§ Records for processing
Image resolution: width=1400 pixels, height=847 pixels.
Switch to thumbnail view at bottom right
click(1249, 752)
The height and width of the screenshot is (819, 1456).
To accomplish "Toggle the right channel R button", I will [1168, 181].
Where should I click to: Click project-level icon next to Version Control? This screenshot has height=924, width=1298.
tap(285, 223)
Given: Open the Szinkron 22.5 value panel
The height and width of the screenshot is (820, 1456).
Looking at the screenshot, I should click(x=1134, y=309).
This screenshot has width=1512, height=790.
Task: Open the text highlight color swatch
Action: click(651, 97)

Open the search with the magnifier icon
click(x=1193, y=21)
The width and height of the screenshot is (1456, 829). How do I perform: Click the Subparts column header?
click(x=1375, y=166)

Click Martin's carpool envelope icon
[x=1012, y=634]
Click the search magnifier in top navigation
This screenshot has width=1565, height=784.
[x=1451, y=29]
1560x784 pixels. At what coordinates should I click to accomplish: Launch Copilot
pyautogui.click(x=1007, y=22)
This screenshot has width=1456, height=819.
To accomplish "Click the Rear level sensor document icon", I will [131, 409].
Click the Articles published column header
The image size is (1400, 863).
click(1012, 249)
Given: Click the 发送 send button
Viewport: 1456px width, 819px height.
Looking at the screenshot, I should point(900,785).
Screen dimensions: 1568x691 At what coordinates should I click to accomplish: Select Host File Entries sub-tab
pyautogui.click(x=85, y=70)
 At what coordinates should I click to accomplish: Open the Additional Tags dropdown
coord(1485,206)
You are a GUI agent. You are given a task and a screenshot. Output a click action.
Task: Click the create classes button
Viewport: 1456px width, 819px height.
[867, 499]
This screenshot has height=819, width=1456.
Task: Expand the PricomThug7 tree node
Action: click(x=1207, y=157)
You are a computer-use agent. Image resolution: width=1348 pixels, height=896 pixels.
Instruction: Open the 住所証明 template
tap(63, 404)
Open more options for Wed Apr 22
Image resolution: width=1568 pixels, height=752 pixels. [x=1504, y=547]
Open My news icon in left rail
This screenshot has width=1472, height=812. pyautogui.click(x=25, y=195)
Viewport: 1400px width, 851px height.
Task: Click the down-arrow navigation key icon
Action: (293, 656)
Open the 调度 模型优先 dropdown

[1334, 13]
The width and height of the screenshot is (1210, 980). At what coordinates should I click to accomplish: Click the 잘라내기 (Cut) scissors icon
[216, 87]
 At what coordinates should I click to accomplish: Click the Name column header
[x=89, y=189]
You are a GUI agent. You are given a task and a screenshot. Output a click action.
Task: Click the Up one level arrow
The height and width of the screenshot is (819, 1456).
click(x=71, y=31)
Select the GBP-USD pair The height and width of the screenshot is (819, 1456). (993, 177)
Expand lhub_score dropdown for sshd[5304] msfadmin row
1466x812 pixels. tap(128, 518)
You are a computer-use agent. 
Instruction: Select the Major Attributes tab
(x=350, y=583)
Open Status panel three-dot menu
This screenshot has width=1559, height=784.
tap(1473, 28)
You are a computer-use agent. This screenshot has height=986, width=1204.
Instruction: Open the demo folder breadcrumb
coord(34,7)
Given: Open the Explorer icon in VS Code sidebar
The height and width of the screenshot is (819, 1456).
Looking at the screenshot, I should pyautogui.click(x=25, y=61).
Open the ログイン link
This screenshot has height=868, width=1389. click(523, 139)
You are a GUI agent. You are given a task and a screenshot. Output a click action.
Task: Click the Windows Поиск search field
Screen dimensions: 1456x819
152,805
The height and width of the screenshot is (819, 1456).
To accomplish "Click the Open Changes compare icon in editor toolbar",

§ Your assignment
Count how many lines in the entries above hold the word "computer". Give that number by itself.

§ Response to this task
3